Joint exhibition by Kay Sage and Yves Tanguy
The exhibition whose title is taken from the painting Iron ring, wool ring by Kay Sage, which refers to the couple’s seventh wedding anniversary, illustrates how they came about the personal and artistic careers of the two surrealists through a mutual and dynamic exchange of ideas. This is the third joint exhibition of their work ever organized (the first was at the Wadsworth Atheneum Museum of Art in 1954, shortly before Tanguy’s unexpected death) and brings together over 60 loans from renowned museums, institutions and private collections. The decision to exhibit the couple’s works side by side – a process they have deliberately avoided their entire lives in order to reinforce the idea of being separate artistic entities – underscores this obvious aesthetic touchpoints between them, but at the same time it strengthens them stylistic and conceptual differences, in a parallel game of give and take. Here Tanguy’s ever-changing inner world – fantastical landscapes populated by a multitude of biomorphic forms and anthropomorphic characters – coexists harmoniously with Sage’s universe, which is not made up of metaphysically charged dreamscapes: arid plains, architectural scaffolding and lattice structures adorned with colorful fabrics. Noel Johnson says again: “Sage came to Surrealism late, in 1937, but quickly left an important mark on the art world, on Tanguy, and on the history of the movement. An in-depth analysis of the creative osmosis that took place between Sage and Tanguy, particularly after their move to the United States in 1939, shows that side by side they speak of a meeting of poetic spirits and a deep mutual love, in silent dialogues that spring from their paintings.
The exhibition Kay Sage and Yves Tanguy: iron ring, wool ring was made possible by the generous contribution of loans from museums, institutions and private collections such as the Mattatuck Museum, the Mint Museum, the Museum of Modern ArtThe Philadelphia Museum of Art, Colorado Springs Fine Art Center, Williams College Museum of Art, Pierre and Tana Matisse Foundation, Mark Kelman, Enrico Donati Family, Esther Grether Family Collection, John Cavaliere Collection. It is also accompanied by an extensive book published by Skira with lyrics by Victoria Noel Johnson, Stephen Robeson Miller and Ara H. Merjian.

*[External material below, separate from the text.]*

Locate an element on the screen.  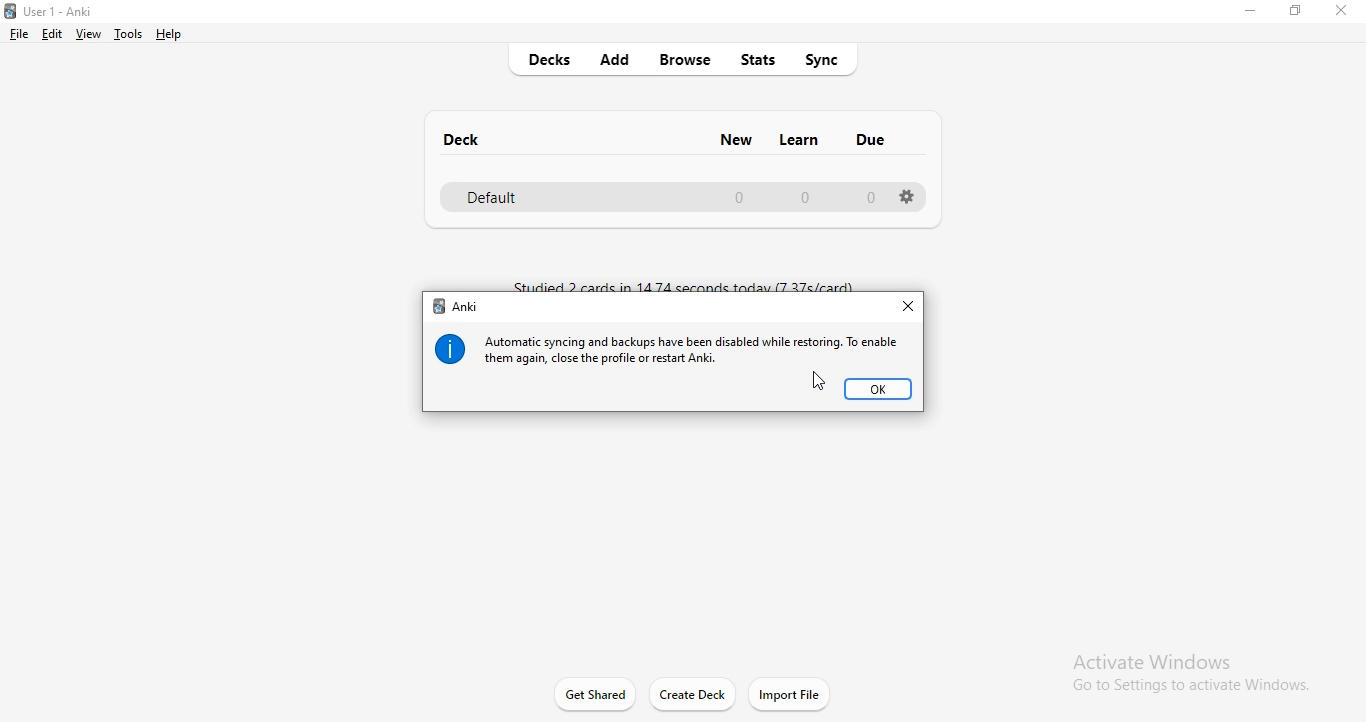
sync is located at coordinates (829, 59).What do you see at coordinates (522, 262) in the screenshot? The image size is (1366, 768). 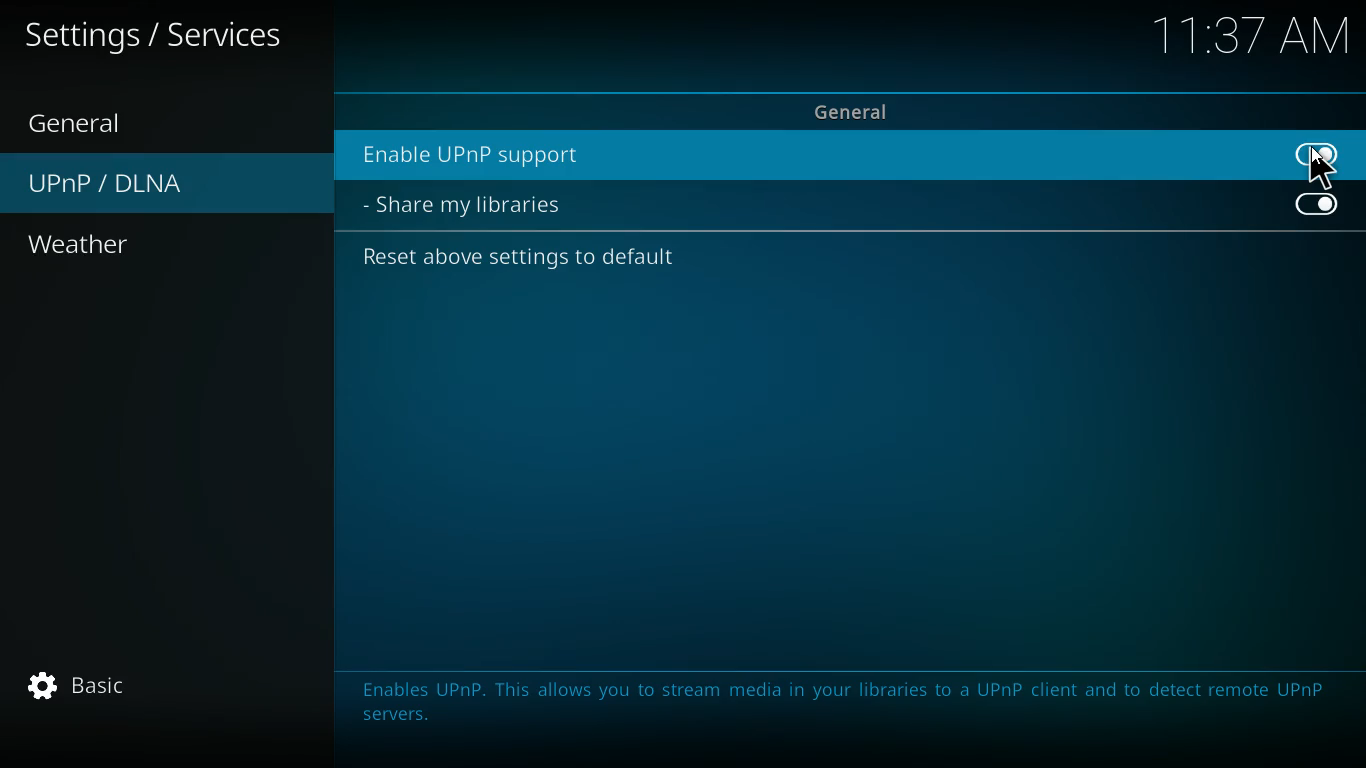 I see `Reset above settings to default` at bounding box center [522, 262].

The Life and Work of Kay Sage
Kay Sage has lived an amazing life. Born near Albany, New York in 1898, after the divorce of her mother and father, a wealthy senator, she spent a childhood with her older sister Anne in San Francisco, New York and Florida, with extensive travels throughout Europe (mainly London, Paris, Lucerne and Rapallo) and Egypt. Sage attended the Corcoran School of Art in Washington DC before moving to Rome in 1920 where he joined the Association of The XXV of the Roman Campagna in 1921, the British Academy of Arts in 1922, and the Academy of Fine Arts’ Free School of Nude the following year. In 1925 she married the Prince Rainier of San Faustinobecame an “American Princess” in Rome, aunt of the Agnelli family.
In 1930 he met the poet Ezra Pound in Rapallo and shortly afterwards resumed painting: she decided to return to art and left her husband. In 1936 Sage exhibited his works for the first time million gallery from Milan and then moved to Paris, where he, inspired by the work of Giorgio de Chirico (he owned some of his works) comes into contact with surrealism. In 1938 he met Yves Tanguy whom he marries in 1940 – “the most surrealist of the surrealists‘ as the leader of the movement defined it Andre Breton – when he held his personal exhibition at the Pierre Matisse Gallery, the first of 14 personal exhibitions organized during his lifetime. Together she and Tanguy moved to Connecticut, where they stayed for over 20 years, living and working at Town Farm, a 19th-century farmhouse and studio barn. Even the Galleria dell’Obelisco in Rome dedicated a solo exhibition to her in 1953. After Tanguy’s sudden and unexpected death in 1955, Kay Sage continued to paint and publish poetry until her life tragically ended in 1963.